_Task goal:_ From the line containing "Where should I click to: Click" through the end of the entries, please repeat every line exactly and nothing more; the pictures do not belong in the copy.

+++ Records to process

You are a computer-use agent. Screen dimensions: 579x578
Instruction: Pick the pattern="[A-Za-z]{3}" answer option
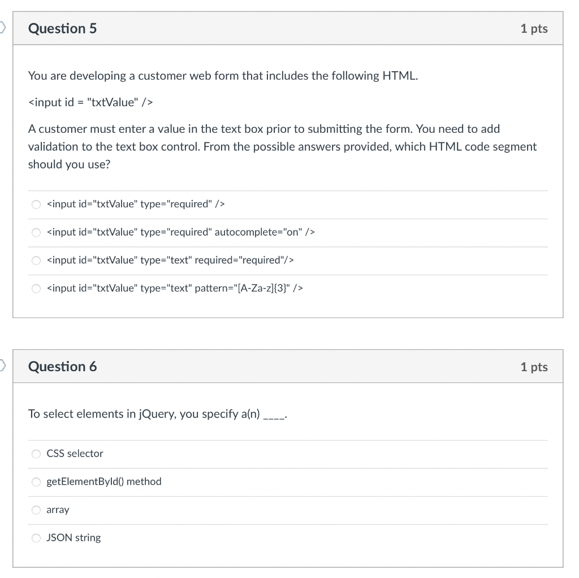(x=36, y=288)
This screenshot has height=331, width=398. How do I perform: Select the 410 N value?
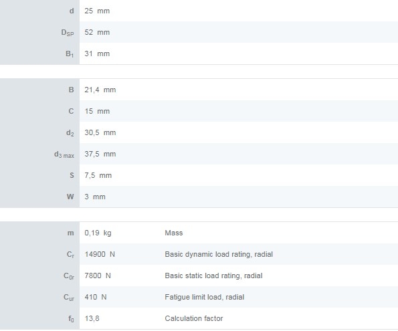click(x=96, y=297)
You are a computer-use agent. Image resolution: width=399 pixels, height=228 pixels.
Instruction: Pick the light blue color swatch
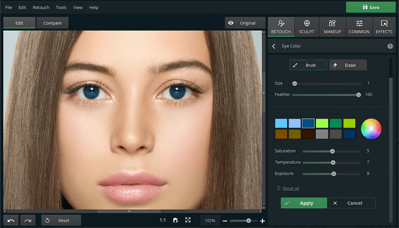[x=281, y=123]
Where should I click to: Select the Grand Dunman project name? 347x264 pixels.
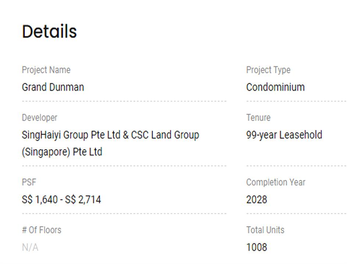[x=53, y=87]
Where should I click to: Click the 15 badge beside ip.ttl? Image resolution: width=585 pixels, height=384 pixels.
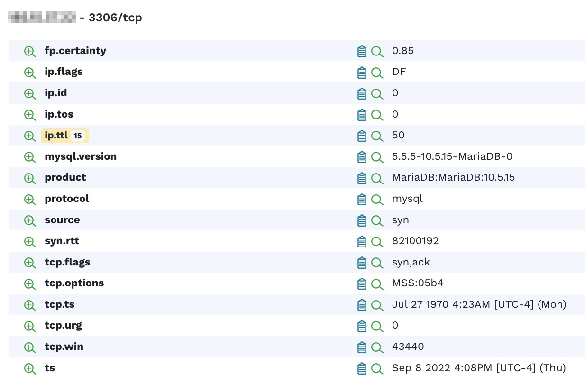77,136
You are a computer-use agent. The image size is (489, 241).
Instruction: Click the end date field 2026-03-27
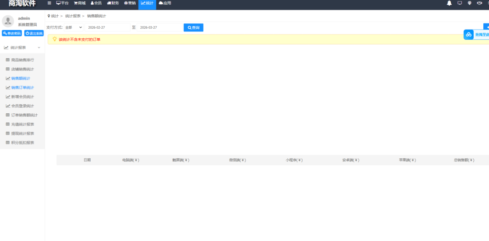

++++++

_Result of the task:_
Where should I click to: Click the 15 badge beside ip.ttl? Image resolution: width=585 pixels, height=384 pixels.
77,136
You are a computer-use agent. The image size is (489, 241).
Instruction: Click the end date field 2026-03-27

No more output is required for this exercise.